### EXERCISE BRIEF
Reprint the whole of the data exactly.

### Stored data

◆ ◆ ◆ ◆

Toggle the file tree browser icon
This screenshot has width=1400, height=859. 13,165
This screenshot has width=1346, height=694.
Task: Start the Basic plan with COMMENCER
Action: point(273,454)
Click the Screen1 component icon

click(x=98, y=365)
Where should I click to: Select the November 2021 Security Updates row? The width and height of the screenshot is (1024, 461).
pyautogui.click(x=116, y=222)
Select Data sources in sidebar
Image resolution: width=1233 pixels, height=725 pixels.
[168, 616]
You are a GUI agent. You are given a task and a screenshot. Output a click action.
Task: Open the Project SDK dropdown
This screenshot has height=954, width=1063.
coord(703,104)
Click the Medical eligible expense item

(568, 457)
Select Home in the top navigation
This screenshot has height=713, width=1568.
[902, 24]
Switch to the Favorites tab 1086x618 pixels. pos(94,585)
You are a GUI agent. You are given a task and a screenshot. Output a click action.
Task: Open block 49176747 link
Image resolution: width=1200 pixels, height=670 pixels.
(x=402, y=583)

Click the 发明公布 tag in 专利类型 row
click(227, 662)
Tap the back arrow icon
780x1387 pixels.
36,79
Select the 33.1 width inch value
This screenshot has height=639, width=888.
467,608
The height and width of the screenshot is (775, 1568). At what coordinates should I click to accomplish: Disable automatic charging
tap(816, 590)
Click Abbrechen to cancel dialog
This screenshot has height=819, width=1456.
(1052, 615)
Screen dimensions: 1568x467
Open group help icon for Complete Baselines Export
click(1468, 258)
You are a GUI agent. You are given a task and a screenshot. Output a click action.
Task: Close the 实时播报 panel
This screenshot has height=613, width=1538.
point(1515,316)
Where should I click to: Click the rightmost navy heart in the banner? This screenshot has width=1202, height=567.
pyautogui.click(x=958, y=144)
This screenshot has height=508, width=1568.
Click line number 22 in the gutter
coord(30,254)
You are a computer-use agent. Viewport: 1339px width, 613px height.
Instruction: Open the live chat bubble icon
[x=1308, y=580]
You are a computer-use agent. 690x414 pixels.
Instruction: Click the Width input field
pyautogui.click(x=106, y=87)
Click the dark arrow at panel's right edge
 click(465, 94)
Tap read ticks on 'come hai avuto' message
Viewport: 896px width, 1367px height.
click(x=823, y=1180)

◆ ◆ ◆ ◆

### YOUR RESPONSE
Toggle the file tree browser icon
This screenshot has width=1400, height=859. 13,165
This screenshot has width=1346, height=694.
Task: Start the Basic plan with COMMENCER
Action: point(273,454)
Click the Screen1 component icon

click(x=98, y=365)
Where should I click to: Select the November 2021 Security Updates row? The width and height of the screenshot is (1024, 461).
pyautogui.click(x=116, y=222)
Select Data sources in sidebar
Image resolution: width=1233 pixels, height=725 pixels.
[168, 616]
You are a GUI agent. You are given a task and a screenshot. Output a click action.
Task: Open the Project SDK dropdown
This screenshot has height=954, width=1063.
coord(703,104)
Click the Medical eligible expense item

(568, 457)
Select Home in the top navigation
This screenshot has height=713, width=1568.
[902, 24]
Switch to the Favorites tab 1086x618 pixels. pos(94,585)
You are a GUI agent. You are given a task and a screenshot. Output a click action.
Task: Open block 49176747 link
Image resolution: width=1200 pixels, height=670 pixels.
(x=402, y=583)

Click the 发明公布 tag in 专利类型 row
click(227, 662)
Tap the back arrow icon
780x1387 pixels.
36,79
Select the 33.1 width inch value
This screenshot has height=639, width=888.
467,608
The height and width of the screenshot is (775, 1568). At what coordinates should I click to accomplish: Disable automatic charging
tap(816, 590)
Click Abbrechen to cancel dialog
This screenshot has height=819, width=1456.
(1052, 615)
Screen dimensions: 1568x467
Open group help icon for Complete Baselines Export
click(1468, 258)
You are a GUI agent. You are given a task and a screenshot. Output a click action.
Task: Close the 实时播报 panel
This screenshot has height=613, width=1538.
point(1515,316)
Where should I click to: Click the rightmost navy heart in the banner? This screenshot has width=1202, height=567.
pyautogui.click(x=958, y=144)
This screenshot has height=508, width=1568.
Click line number 22 in the gutter
coord(30,254)
You are a computer-use agent. Viewport: 1339px width, 613px height.
Instruction: Open the live chat bubble icon
[x=1308, y=580]
You are a computer-use agent. 690x414 pixels.
Instruction: Click the Width input field
pyautogui.click(x=106, y=87)
Click the dark arrow at panel's right edge
 click(465, 94)
Tap read ticks on 'come hai avuto' message
Viewport: 896px width, 1367px height.
click(x=823, y=1180)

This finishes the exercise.